TAREA 1:
Responde según el texto sobre la fiesta de Santa Ana en Triana:
(a) ¿Cuándo se iluminó el cielo de Triana?
(b) ¿A quién velan los trianeros esa madrugada?
(c) ¿En qué siglo tiene sus raíces la fiesta?
TAREA 2: Transcribe del texto sobre la fiesta de Santa Ana en Triana el fragmento que comienza en las palabras "En la medianoche" y acaba tras "a sí mismo.".

TEXTO:
◇ ◇ ◇

En la medianoche del pasado sábado, como sucede cada mes de julio, el cielo de Triana se iluminó entre repiques de campanas y acordes de cornetas. Era la señal de que comenzaba una de las noches más especiales para el barrio, la madrugada en la que los trianeros velan a su patrona, Santa Ana. Una noche que es también, para muchos, el epílogo perfecto de casi una semana de disfrute popular, de reencuentros y de jarana en uno de los barrios con más solera de Sevilla. Y es que basta con echar la vista atrás para entender que estamos ante una de las fiestas más antiguas de la ciudad, cuyas raíces se hunden en el siglo XIII, cuando los devotos velaban a Santa Ana en la noche previa a su onomástica. Desde entonces, el barrio se enciende para rendir tributo a su patrona, pero también para celebrarse a sí mismo.

◇ ◇ ◇

DATOS EN BRUTO:
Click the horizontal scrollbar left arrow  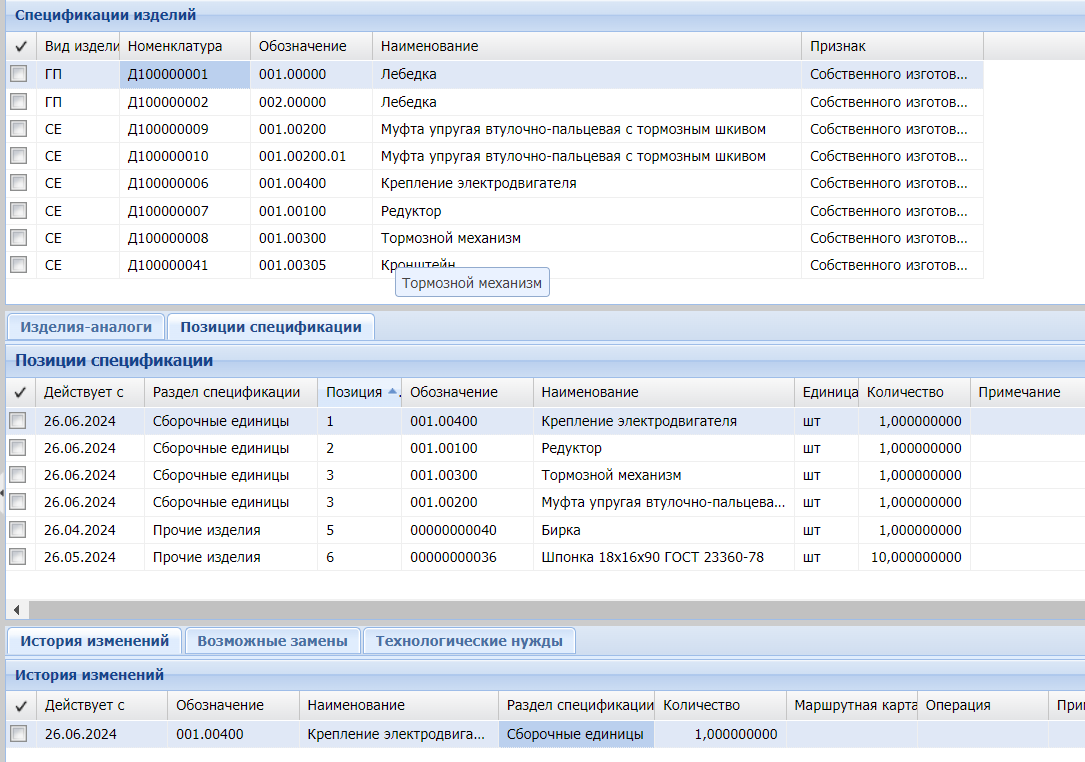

◇ ◇ ◇

RESPUESTA 1:
(a) En la medianoche del pasado sábado.
(b) A su patrona, Santa Ana.
(c) En el siglo XIII.

RESPUESTA 2:
En la medianoche del pasado sábado, como sucede cada mes de julio, el cielo de Triana se iluminó entre repiques de campanas y acordes de cornetas. Era la señal de que comenzaba una de las noches más especiales para el barrio, la madrugada en la que los trianeros velan a su patrona, Santa Ana. Una noche que es también, para muchos, el epílogo perfecto de casi una semana de disfrute popular, de reencuentros y de jarana en uno de los barrios con más solera de Sevilla. Y es que basta con echar la vista atrás para entender que estamos ante una de las fiestas más antiguas de la ciudad, cuyas raíces se hunden en el siglo XIII, cuando los devotos velaban a Santa Ana en la noche previa a su onomástica. Desde entonces, el barrio se enciende para rendir tributo a su patrona, pero también para celebrarse a sí mismo.